7 de fevereiro de 2014

Culpa

Blossom of pain, by Edvard Munch 

Se ela não tivesse visto o que viu talvez estivesse viva aqui conosco comigo Se ao menos tivesse fugido quando a vi, resistido, dito que não tinha visto ou escutado; que não era ela que era outra que não estava ali ou era engano Se ela erguesse a mão esbofeteasse o meu rosto recobrasse meu bom senso para não contrariá-la, não questioná-la ou argumentar contra o que parecia verdade. Ela era importante para mim e para as crianças, mesmo que mortas. Por que ela não fugiu? O que ela queria? Eu nunca tive juízo nunca Ela sabia muito bem que casou com um homem sem miolo nenhum Se ela tivesse fugido ou distraída não espiasse pelas frestas da parede de tapume e não ficasse atenta ao que não lhe dizia respeito.

Ela se disse magnetizada hipnotizada imantada à cena grudada ao que via ouvia. Nojo, revolta, desprezo, amor, ela não sabia o que sentia e não decidia pelo quê O olho arregalado, a fresta, os pés pesados, a respiração intranqüila.
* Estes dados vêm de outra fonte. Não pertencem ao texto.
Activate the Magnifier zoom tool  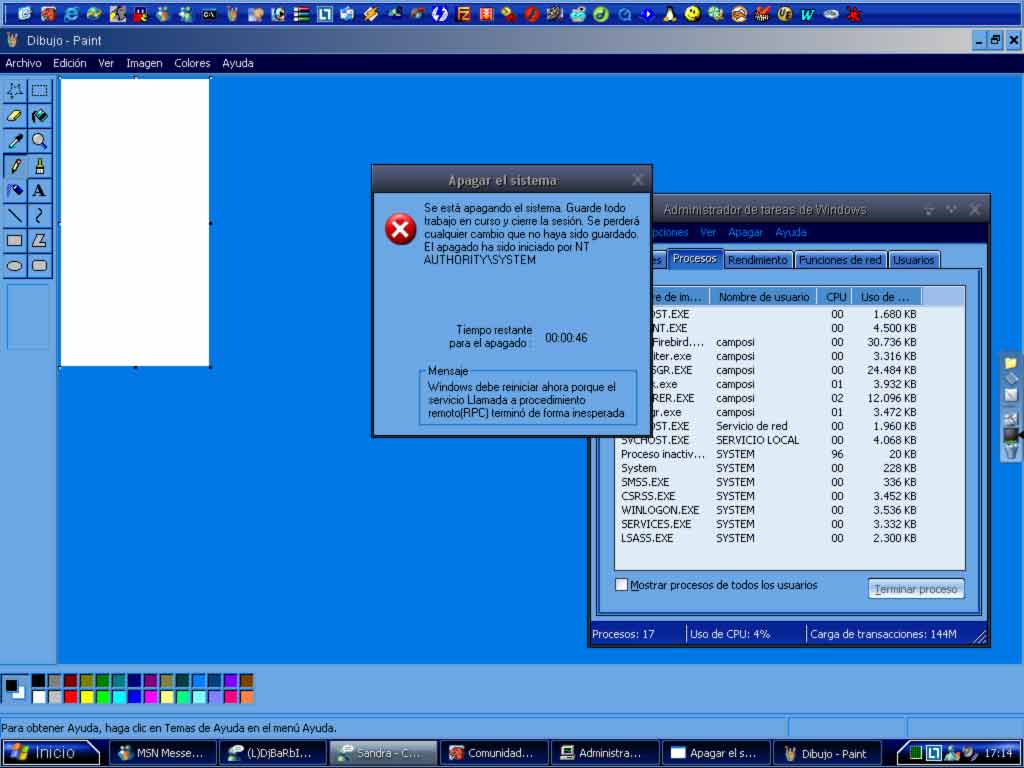(39, 141)
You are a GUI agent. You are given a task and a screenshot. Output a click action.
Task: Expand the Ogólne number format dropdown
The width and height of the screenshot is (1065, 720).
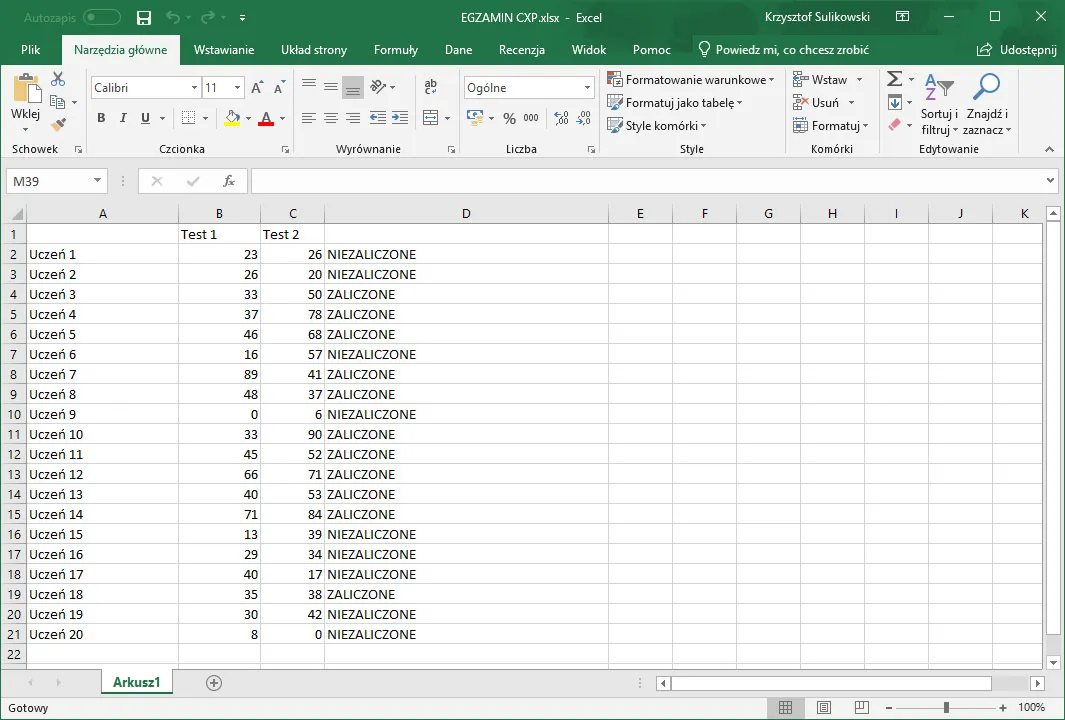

Os meninos, todos mortos, arrumados sobre a cama como que dormindo e o menor de colo deitado no berço chorava Irritado quis calá-lo Não consegui Esganei o coitado Ela não conseguiu tirar os pés do chão correr de tão pesados Filhos? Eu não queria filhos. Atrapalham. Ela não me ouviu Sou um sujeito sem paciência sem muito jeito Sozinho e silencioso Quando engravidou do primeiro, pedi: tira Ela disse ser contra as leis de Deus. Parava pouco em casa, dirigia caminhão, não era problema. O garoto era bonito, parecia comigo. A convivência só prestava quando ele estava quieto. Ele chorava e ela corria para ver o que estava acontecendo: se sujo ou com fome. Chorava apenas por essas duas coisas.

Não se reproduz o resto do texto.